Did The Reaping lose my interest because it was unoriginal? Maybe. I want to avoid spoiling The Reaping for you, so all
I’ll say is that the main plot of the movie seems to be lifted almost directly from 2006’s The Wicker Man (itself an unoriginal remake of a 1973 feature). If you’ve seen that movie, then I’m sure you’ll notice the similarities- an evil cult lures an innocent to their town under the false pretenses, one of them involving a little girl believed to be in grave danger. Whoops, I guess I did spoil part of the plot. But believe me, you won’t care.
Did The Reaping lose my interest because the story was uninteresting? I suppose. It was presented in a somewhat disjointed fashion and the information that it actually managed to reveal during the course of the narrative was sketchy at best. It basically reduced The Reaping to a series of random events, tied together by repeated shots of Hillary Swank looking either confused, scared, or both. I thought it seemed that way because I was having a hard time staying awake (the movie was the cause of that malady), but a friend of mine sitting next to me managed to stay alert and was having the very same issues.

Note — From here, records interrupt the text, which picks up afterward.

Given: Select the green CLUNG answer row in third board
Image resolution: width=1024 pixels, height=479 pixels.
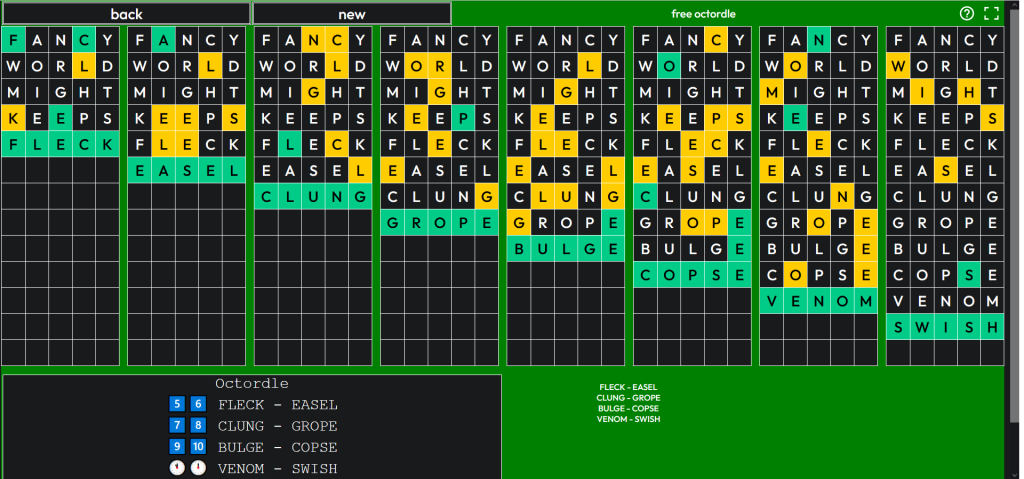Looking at the screenshot, I should (x=313, y=196).
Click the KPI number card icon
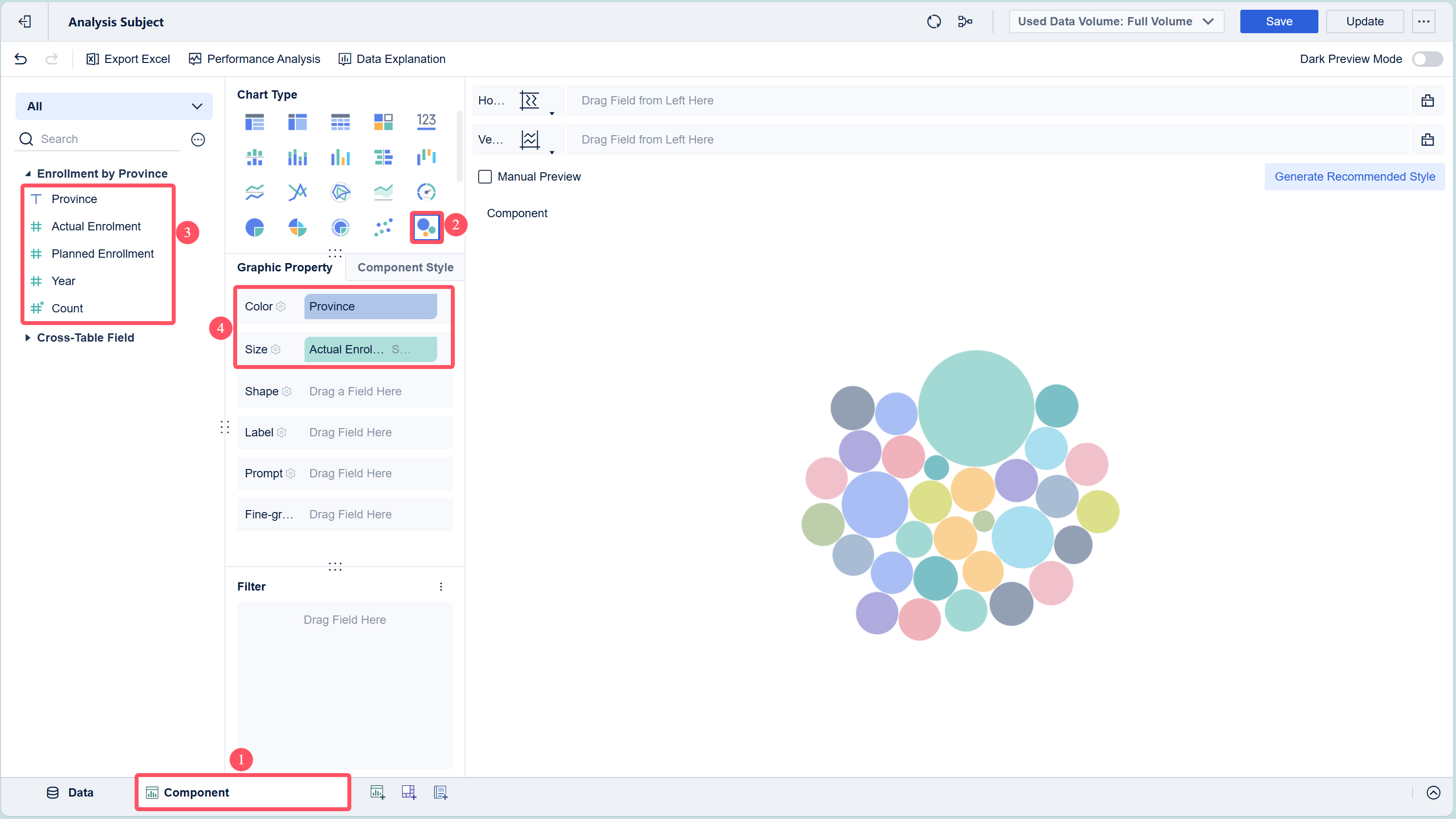The width and height of the screenshot is (1456, 819). (x=426, y=121)
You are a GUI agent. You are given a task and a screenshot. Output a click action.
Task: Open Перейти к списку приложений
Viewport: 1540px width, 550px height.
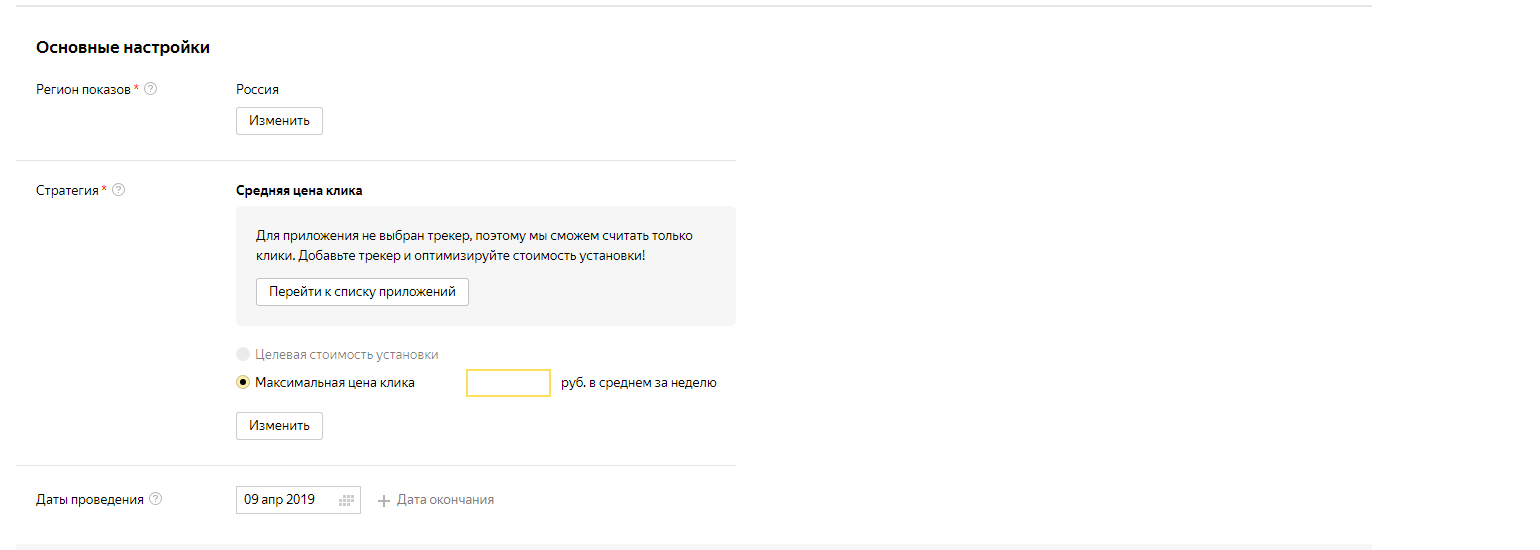362,292
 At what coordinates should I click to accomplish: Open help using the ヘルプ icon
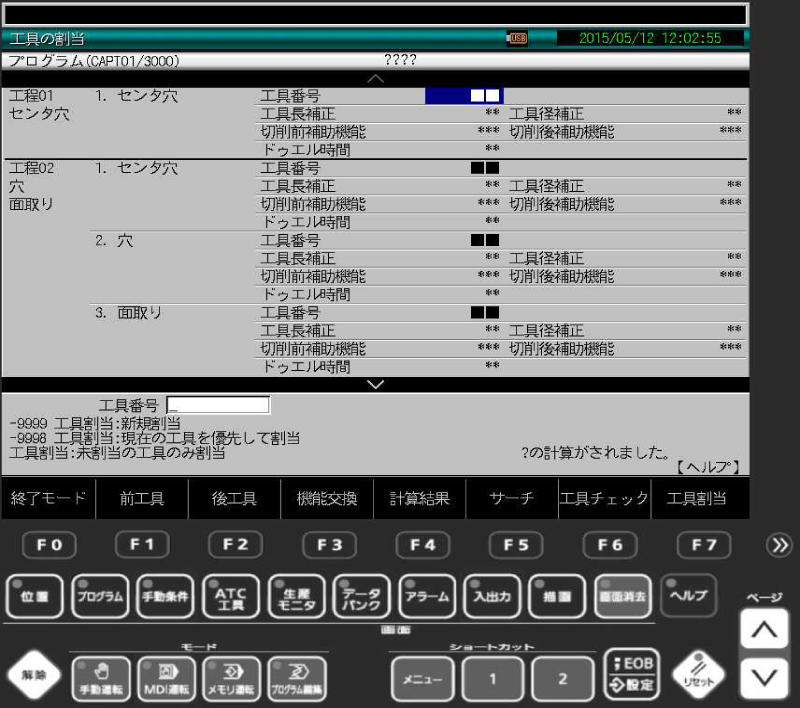[x=688, y=595]
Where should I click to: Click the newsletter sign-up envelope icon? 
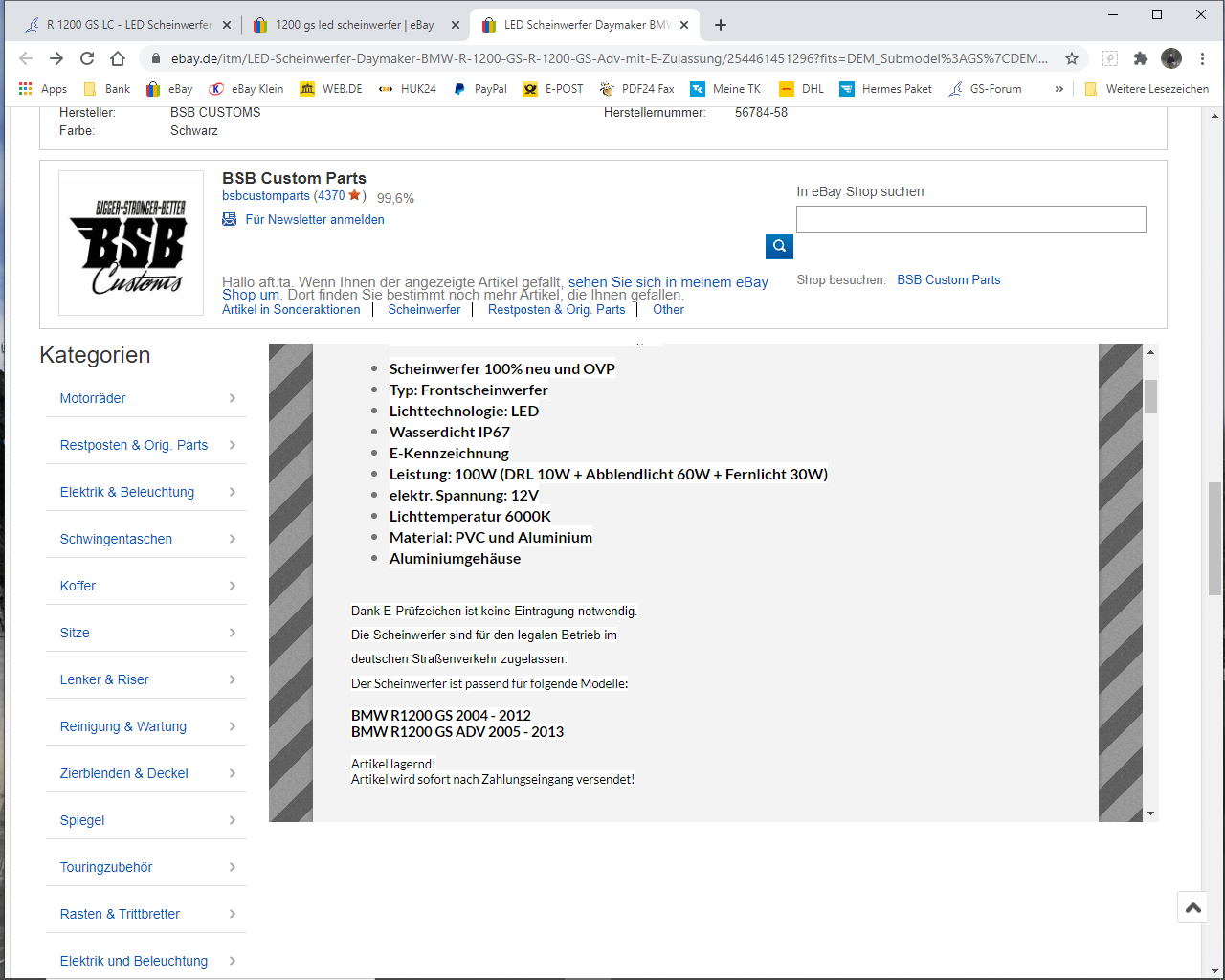230,219
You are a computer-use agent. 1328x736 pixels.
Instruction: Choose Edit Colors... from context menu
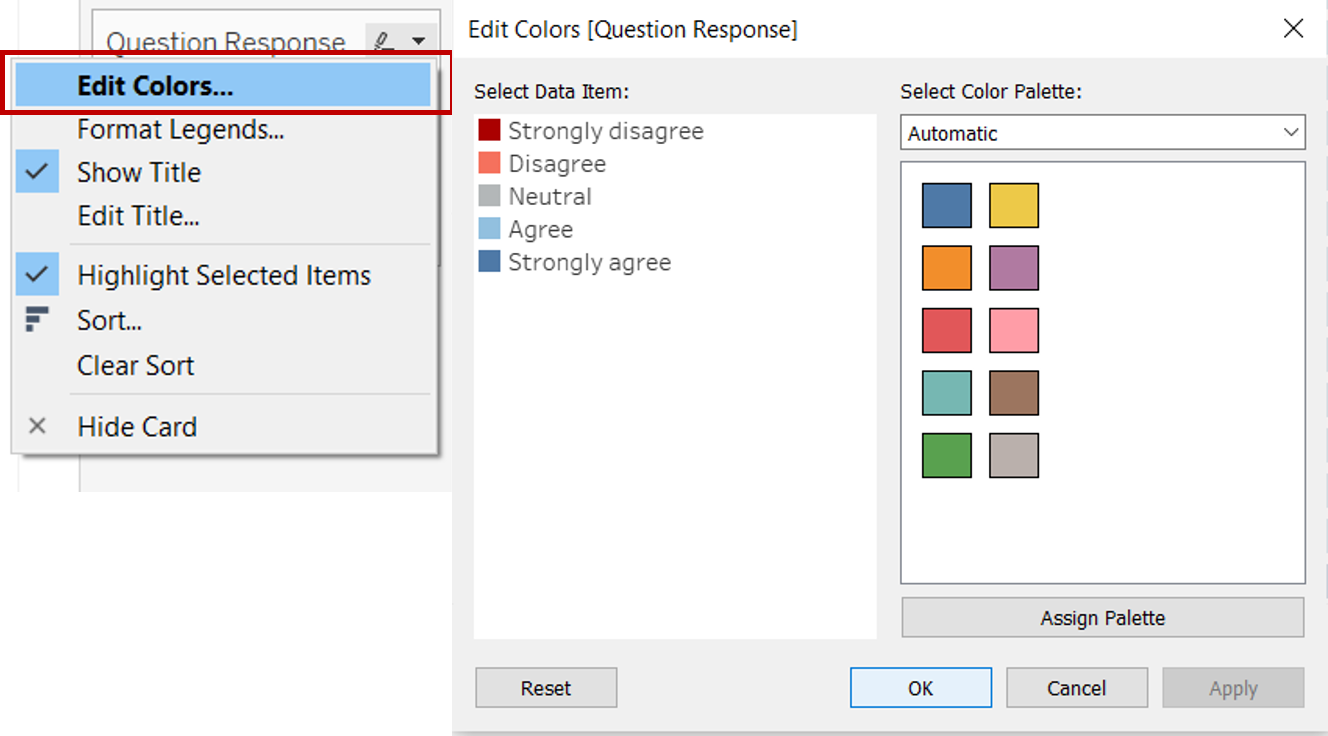tap(155, 86)
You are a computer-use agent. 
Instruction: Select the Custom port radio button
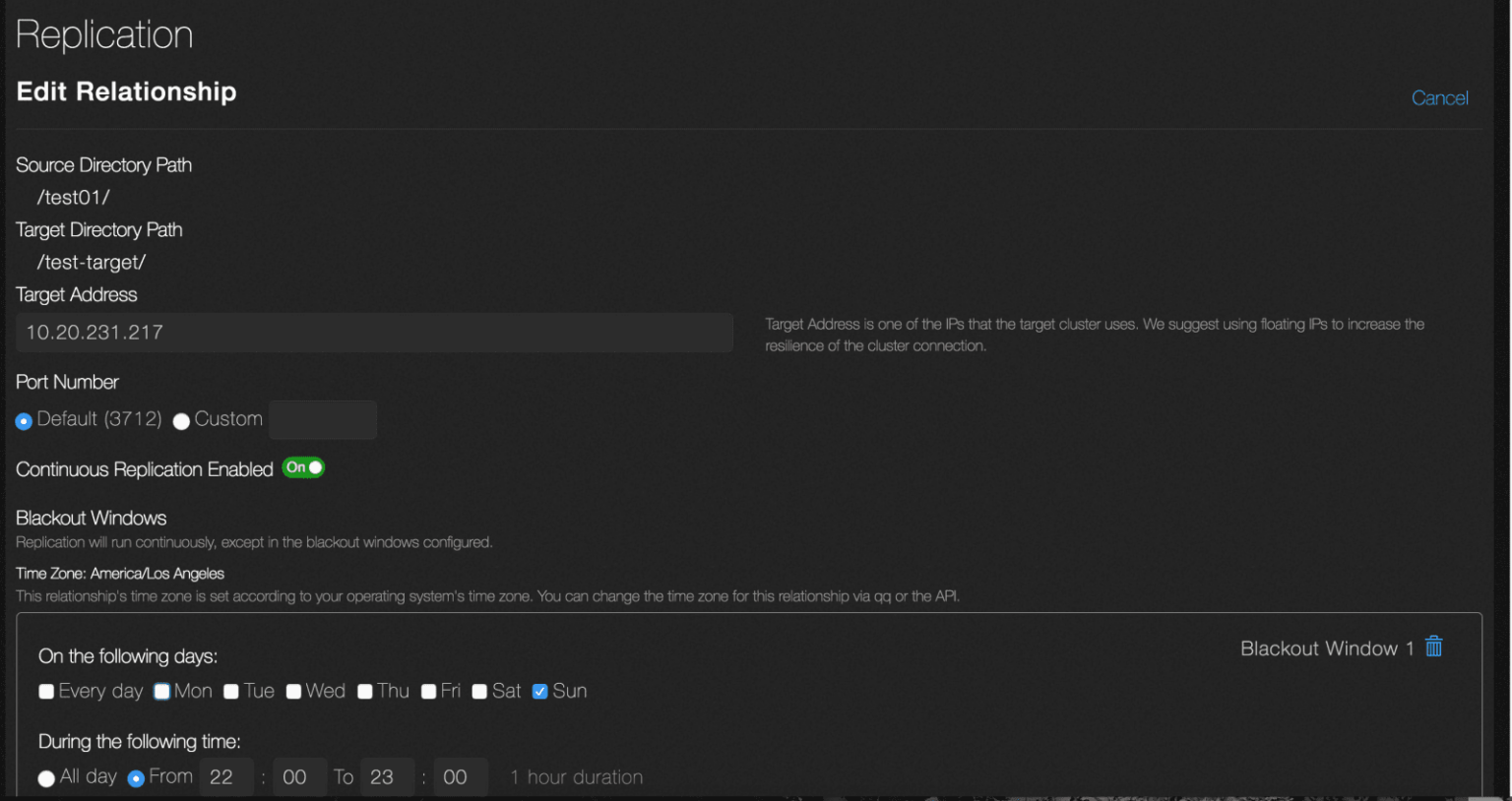coord(181,420)
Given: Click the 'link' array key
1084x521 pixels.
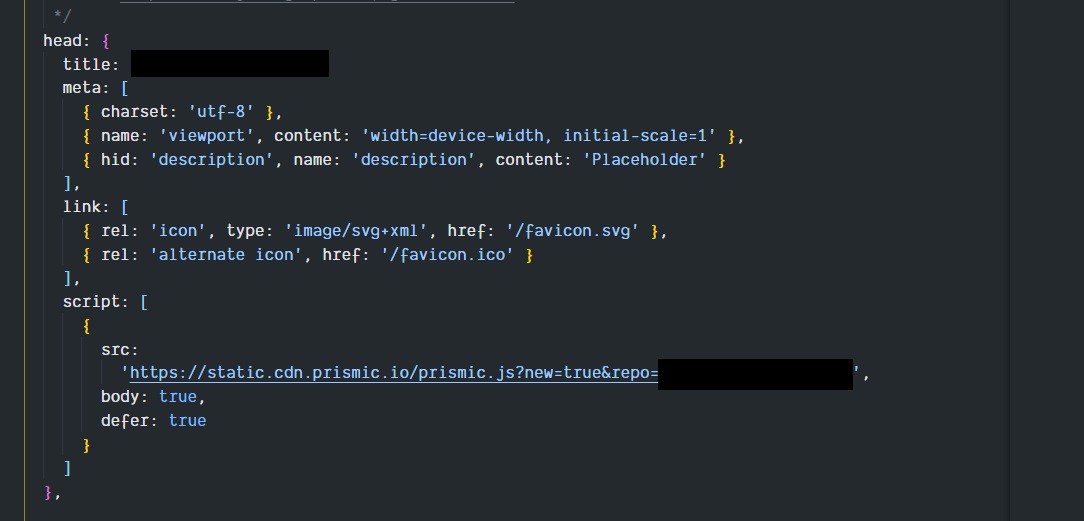Looking at the screenshot, I should (x=82, y=207).
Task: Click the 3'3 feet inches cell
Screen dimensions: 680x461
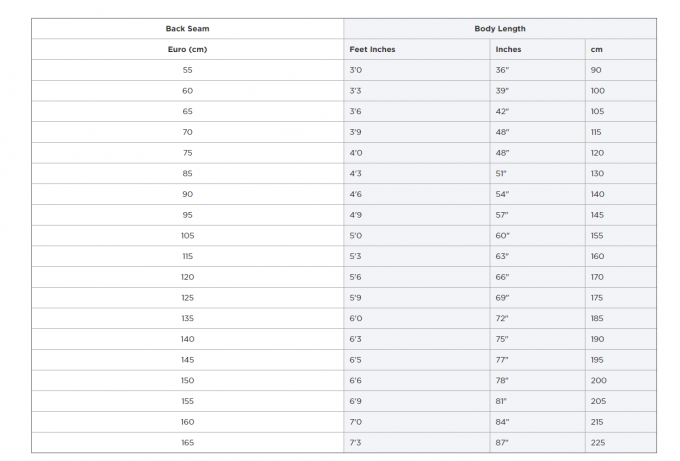Action: [416, 91]
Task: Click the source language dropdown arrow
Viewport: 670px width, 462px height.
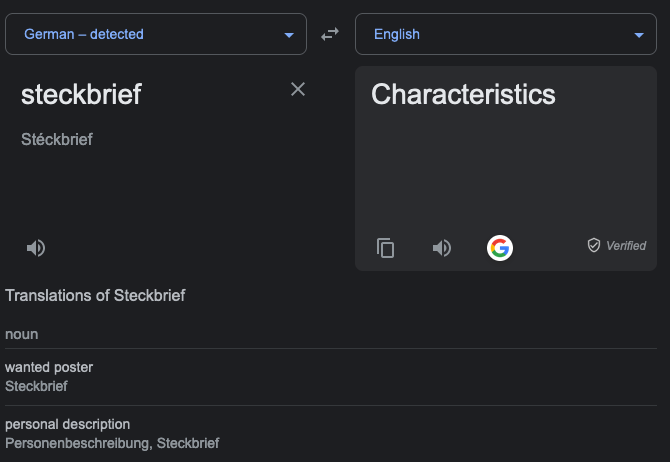Action: (289, 35)
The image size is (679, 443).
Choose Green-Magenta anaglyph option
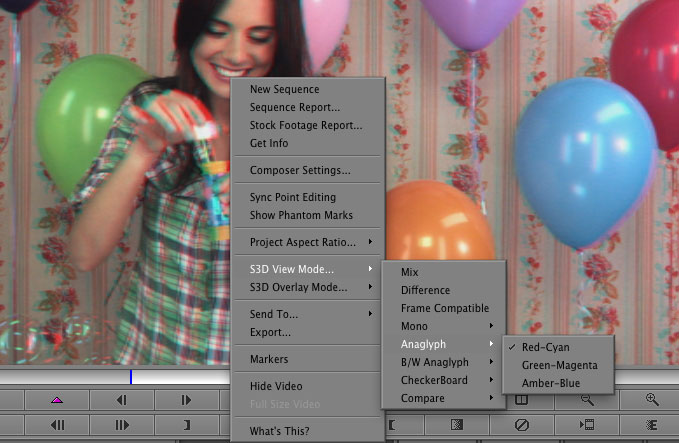pyautogui.click(x=557, y=365)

Did The Reaping lose my interest because the acting was bad? Not at all. Remember, Hillary Swank is a 2-time Oscar winner. She won her first for 1999’s Boys Don’t Cry, and followed up with her second for 2004’s Million Dollar Baby, so it’s not like she can’t act. In addition, her co-stars hold up their end of the bargain as well. But sadly, all their talents are wasted on this endeavor, as none of the cast has very much to work with in terms of the story or script.
In the end, good and evil collide and it all gets silly beyond words. Early in The Reaping my movie-going chum compared the character of Katherine to Indiana Jones, in that she’s a world-traveling adventurer who teaches college on the side. At the finale I noticed another similarity to Dr. Jones- this movie borrows heavily from the ending of Raiders of the Lost Ark, where evil gets its fiery comeuppance directly from The Lord himself, only it’s not nearly as cool here as when it happened to the Nazis in Raiders.
So, The Reaping isn’t good, it isn’t bad- it’s just kind of…there. I forgot most of what happened by the time I made it to the parking lot of the movie theater, and that’s NOT what I call an evening’s entertainment. I really can’t recommend The Reaping, but there’s nothing sufficiently horrible about it that compels me to warn you away, either. However, if this movie sounded appealing to you despite the overwhelming indifference I’ve displayed towards it throughout the entire course of my review, I guess you must REALLY be bored. Go for it, then.